In a generation where Botox is a procedure as common as wisdom teeth removal, a new botulinum toxin study from the University of Wisconsin in Madison shows that there could be negative health effects associated with the everyday practice.

The new study provides evidence that injected botulinum toxin, which is in popular drug Botox, can actually jump between neurons and hit areas it wasn't intended to treat — adding legitimacy to a fear that began when the product first hit the market. At that time, "the idea was that (the toxins) are safe to use, they stay where they are injected, and you don't have to worry about toxin going to the central nervous system and causing weird effects," said Edwin Chapman, an investigator at the Howard Hughes Medical Institute and professor of neuroscience at the University of Wisconsin Madison. But that may not be the case. 

Back in 2009, the U.S. Food and Drug Administration added a warning to Botox’s prescribing information "to highlight that botulinum toxin may spread from the area of injection to produce symptoms consistent with botulism."

Physicians have also seen some perplexing results from Botox treatment.

"In many cases, after an injection for a disabling spasm of neck muscles called cervical dystonia, there is no change in muscle tone but the patient finds relief and is perfectly happy.

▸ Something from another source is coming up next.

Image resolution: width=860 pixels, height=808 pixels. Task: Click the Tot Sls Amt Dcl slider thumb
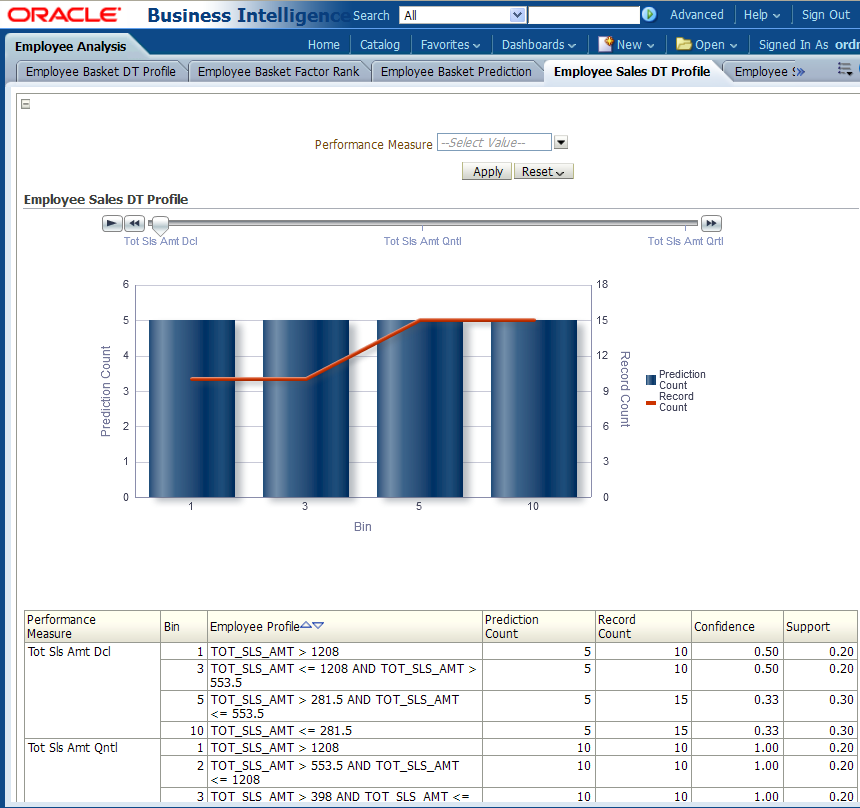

That result can't be explained by the local effects,”  Ewa Bomba-Warczak, a doctoral candidate in neuroscience and first author of the study, said.

According to the FDA, these side effects could include "unexpected loss of strength or muscle weakness. ... Understand that swallowing and breathing difficulties can be life-threatening and there have been reports of deaths related to the effects of spread of botulinum toxin."

Chapman and his colleagues’ new study presents clear evidence that the toxin is moving between neurons in a lab dish. The research team has answered a long-standing question about mobility, but also raised several more.

"We have seen that these toxins enter neurons at the injection site, causing the desired local paralysis, but Ewa and Jason have shown unambiguously the existence of a second entry pathway that takes some of the toxin molecules to other neurons," Chapman said — referring to co-author Jason Vevea, a UW-Madison postdoctoral fellow.